Dieser Beitrag hat 6 Kommentare

  1. Janlg10

    Zweifellos kein schlechtes Konzert, so was kann ich Weller nicht mal im entferntesten zutrauen. Aber wirklich gut, zumindest so gut, wie hier beschrieben fand ichs nicht. Das lag mit Sicherheit am wenigsten an der Band. Vor allem lags am schlechten und viel zu lauten Sound, den ja auch Weller selber zwischendurch ziemlich auf die Palme gebracht haben muss; schließlich hat er einen seiner Gitarrenroadies auf der Bühne ziemlich zur Schnecke gemacht. Darüber hinaus war das Publikum auch nicht wirklich enthusiastisch; obs an der auf Hits weitestgehend verzichtenden Setlist oder am schlechten Sound gelegen mag, oder andere Gründe hatte, vermag ich nicht zu sagen, fand ich aber schade. Im Konzert in München gestern beispielsweise waren Publikum und damit dann auch Weller um einiges ekstatischer.
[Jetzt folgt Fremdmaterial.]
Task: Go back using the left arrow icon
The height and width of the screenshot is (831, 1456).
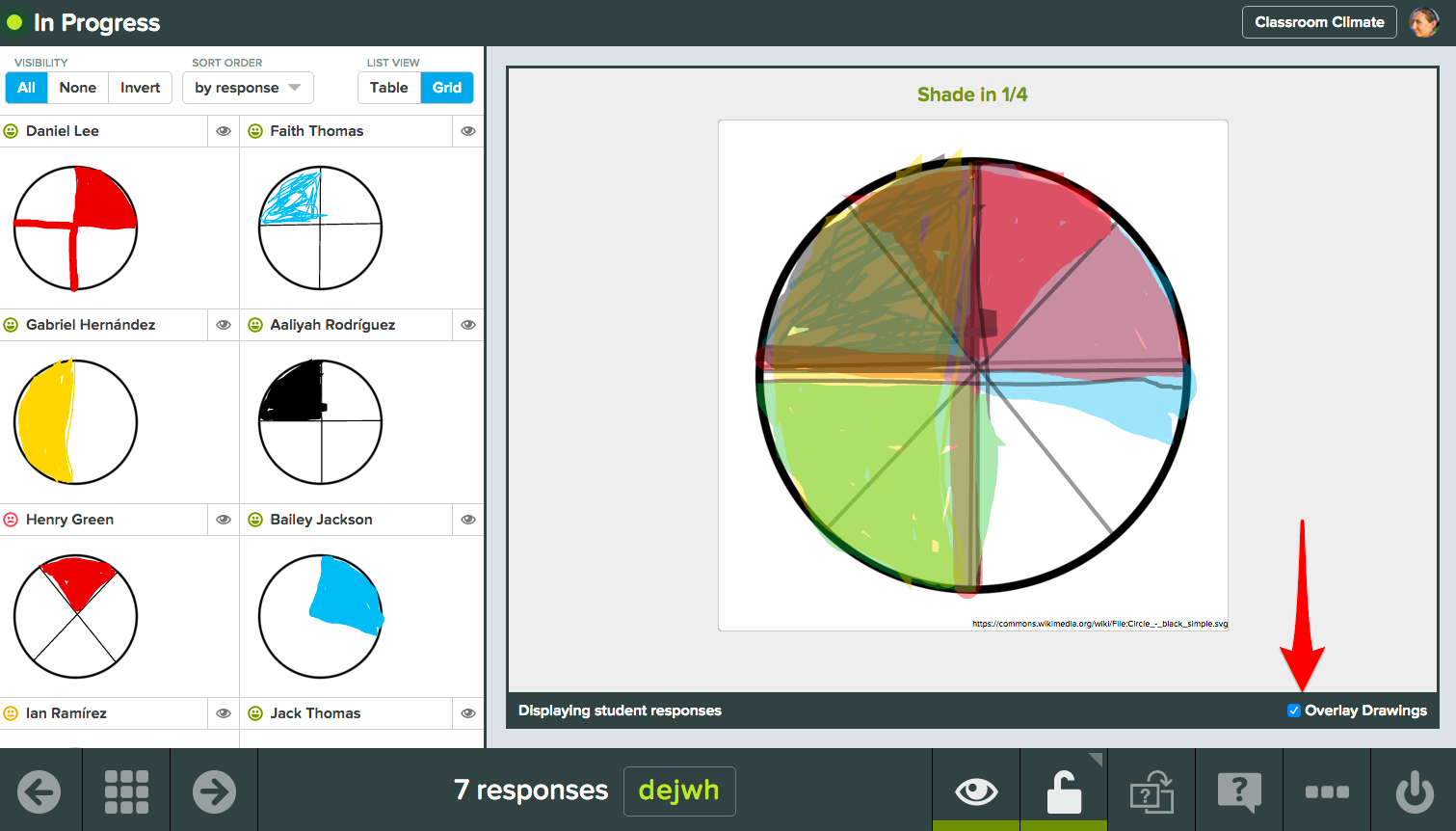Action: [40, 791]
Der Akustikteil in der Mitte des Konzerts war allerdings ein absolutes Highlight. Auch die neue Liveversion von Wild wood ist sehr cool.

    By the way, ein kleiner Fehler in der Setliste: Wild blue yonder wurde nicht gespielt, changing man als vorletztes, als letztes Whirlpools end.

  2. frank

    Danke für den Hinweis, werde ich berichtigen! Einen schlechten Sound hatte ich nicht im Ohr, ist aber definitiv standortabhängig. Der angeraunzte Roadie war übrigens Roger, der dem in washington das Geburtstagsständchen galt. Auch dort wurde er zwischendurch mal von Paul kleingemacht. Herr Weller scheint auf der Bühne perfektionistisch veranlagt zu sein ;-)
    ….Zumindest war das Publikum enthusiastischer als in Washington (was aber nicht schwer ist).
    Standen ein paar Briten in deiner Nähe?!